The initiative comes as the refugee crisis reaches an unprecedented scale with the need to provide immediate emergency support in several member states which are hosting large amounts of refugees on their territories.
From the outset, the commission has been committed to supporting its member states by all means possible, and the proposal is a direct follow up to the European Council of 18th-19th February, when governments called on the commission to develop the capacity to provide emergency assistance internally.
The European Commissioner for Humanitarian Aid and Crisis Management, Christos Stylianides, said, “With this proposal, we will be able to deliver emergency assistance for crises much faster than before, inside the European Union. Right now, there’s no doubt that this will be particularly needed to support refugees. No time can be lost in deploying all means possible to prevent humanitarian suffering within our own borders. Today’s proposal will make 700 million Euros available to provide help where it is most needed. I now look to European governments and the European Parliament to quickly back the proposal.”

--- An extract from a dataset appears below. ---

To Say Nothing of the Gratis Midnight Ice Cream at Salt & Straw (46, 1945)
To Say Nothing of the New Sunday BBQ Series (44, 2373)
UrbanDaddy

Member states whose own response capacities are overwhelmed by urgent and exceptional circumstances, such as the sudden influx of refugees or other major disruptions, could benefit from this new instrument. The provision of emergency assistance will be based on Article 122 (1) of the Treaty on the Functioning of the European Union. This will allow for support to be provided in the fastest and broadest possible way, in a spirit of solidarity between member states.
Emergency assistance would be provided in close coordination with member states and organisations such as UN agencies, non-governmental organisations and international organisations, and include the provision of basic necessities such as food, shelter and medicine to the large numbers of children, women and men currently arriving in EU countries.